When I see that I realize that that’s how my friend showed me love. We spent so much time together. We had all our classes together, went to church together, she’d sleep over every weekend to go to church with my family, and we shared a love for choir for almost our entire friendship. People thought we were twins, because where you saw one you always saw the other.

She always gave me the gift of presence. She showed up. Both of us being introverted, we supported each other in being courageous in uncomfortable situations. She was a constant friend.

What more could I truly want in a world that can often be so lonely?

My family didn’t go on vacations growing up. That’s something I missed but received from my friend’s family.

My family loved me with affirmation, gifts, and service.

My friend’s family loved her with time.

Both different, but both love.

What I’m trying to say is that many times people might not love you the way you prefer or most understand love, but that doesn’t mean they aren’t loving you. Sometimes it does mean that they don’t truly love you—but not always. I think that is worth thinking about.

So, if the reason birthdays make me sad is no longer because I don’t feel loved by others than what is it?

*warning* this next part gets a bit sadder

Two weeks before my birthday comes, I start to feel it. I feel sad because time is passing me by. I start borrowing feelings from the future of what could be, and what I feel inevitably will be. I think about how it will feel when my parents are dead. I think about what it will be like and what I will do, if marriage truly isn’t what life has for me–which usually leads to asking God to help me be ok with that. I start thinking of all the time I’ve wasted, and all the endeavors I could be pouring passion and discipline into.

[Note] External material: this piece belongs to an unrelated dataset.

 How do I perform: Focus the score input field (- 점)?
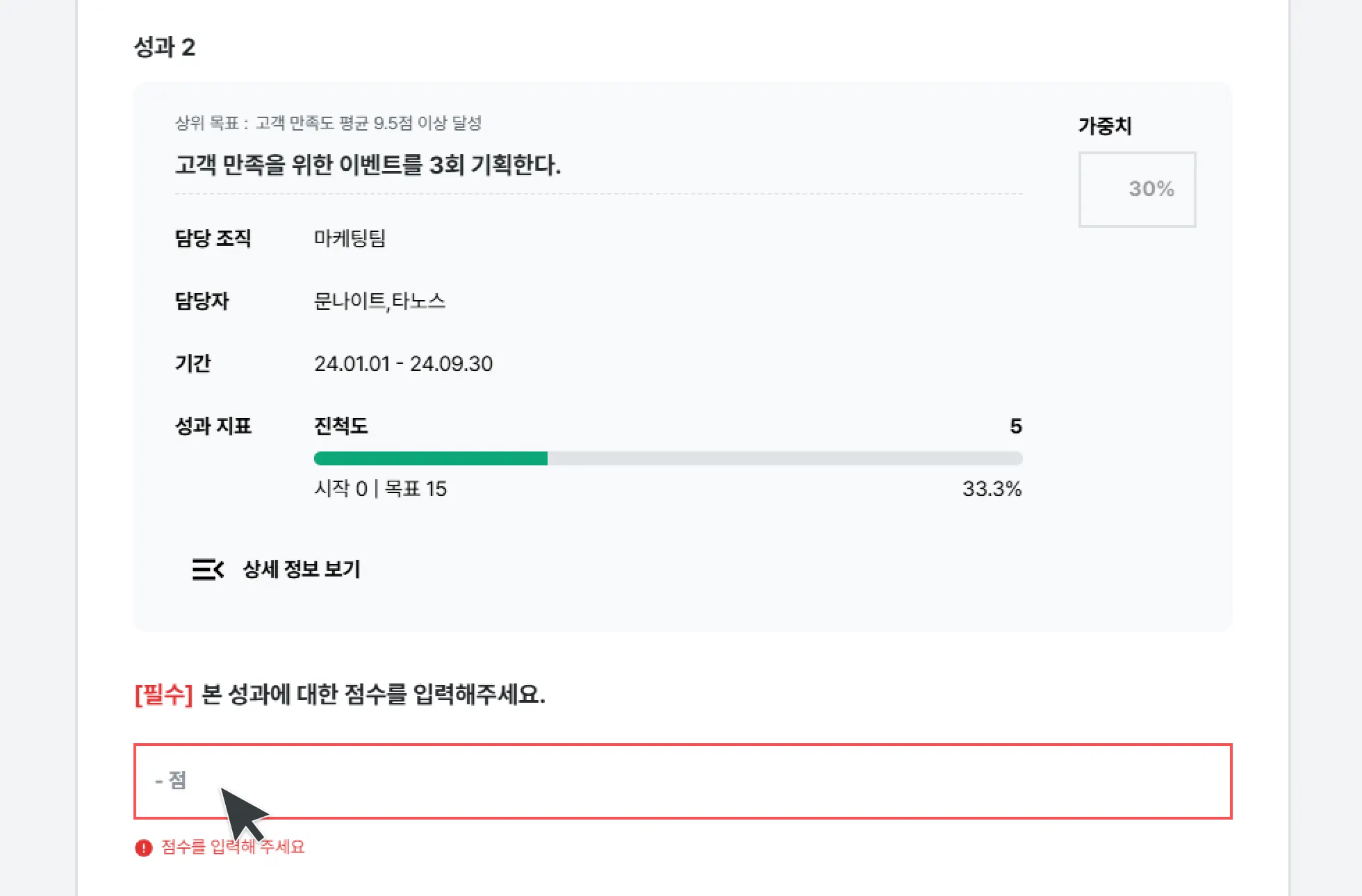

I feel like I’ve failed (because high expectations!) and I spend time wondering when this will all be over. When will this earth pass away so we can be restored? My heart longs to be at peace. It longs to be at rest–for anxiety to no longer rush through my veins. Gosh, have you ever felt like that? I know I’m not the only one.

I’m tired.

I’m tired of thinking. Of failing–or really just fearing failure. I’m tired of second guessing myself and wondering who I can trust.

I’m tired of pain.

I’ve written before (embracing sadness) on how I often sense that sadness always lingers underneath my joy. Not that my joy is fake. I believe joy is given to me by God, along with strength to be resilient in the face of terribly difficult circumstances or emotions. I believe that sadness and joy can coexist.

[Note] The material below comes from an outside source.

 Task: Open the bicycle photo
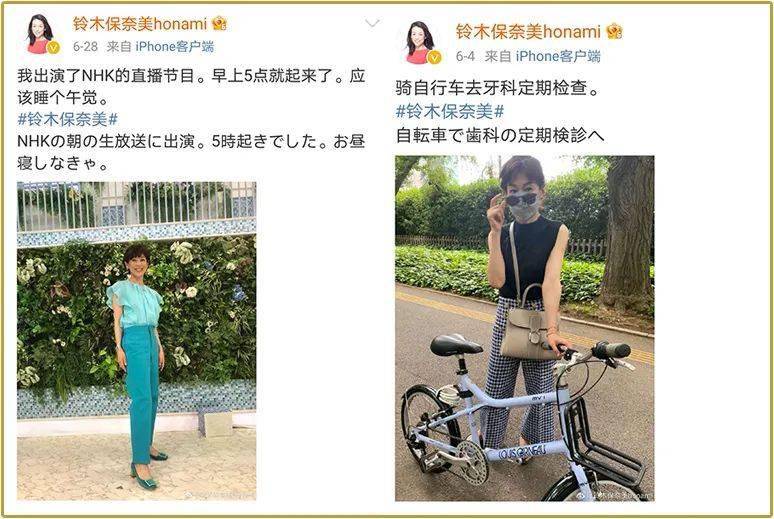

More recently, I’ve been sad because there’s parts of life that are moving forward that I don’t feel ready to let go of yet. My best friend is dating this awesome guy, and it’s so hard feeling simultaneously so so happy that she’s found this love, but also feeling an anxiety and dread for the time when I can’t live with her anymore. She’s my best friend. My family. The person I can fully be myself around. We do life together so well and I’m not ready for anything different. So I guess this birthday is reminding me that I’m going to be 24 and this time next year my friend could be married, and it makes me feel like I’ll be alone. It’s not even about wanting to be married too. It’s about not wanting to lose such a good, life giving way of friendship.

Birthdays are kind of like the January of my life. I think of the past, the present, and the future and get weighed down by rational, irrational, and just straight up existential thoughts.

Birthdays make me sad. But sometimes they also give me hope—and I feel some of that hope starting to settle in. I’m going to write about the other spectrum of emotion I feel about birthdays sometime this week (turning 24 this Saturday!)

But for now, I think I’m going to leave this here.

2 thoughts on “birthdays make me sad.

  1. Thank you so much for sharing Jessie, you have such a gift for writing. I can relate to this so much. I’m very nostalgic around my birthdays as well, especially recently. Each year seems to fly by.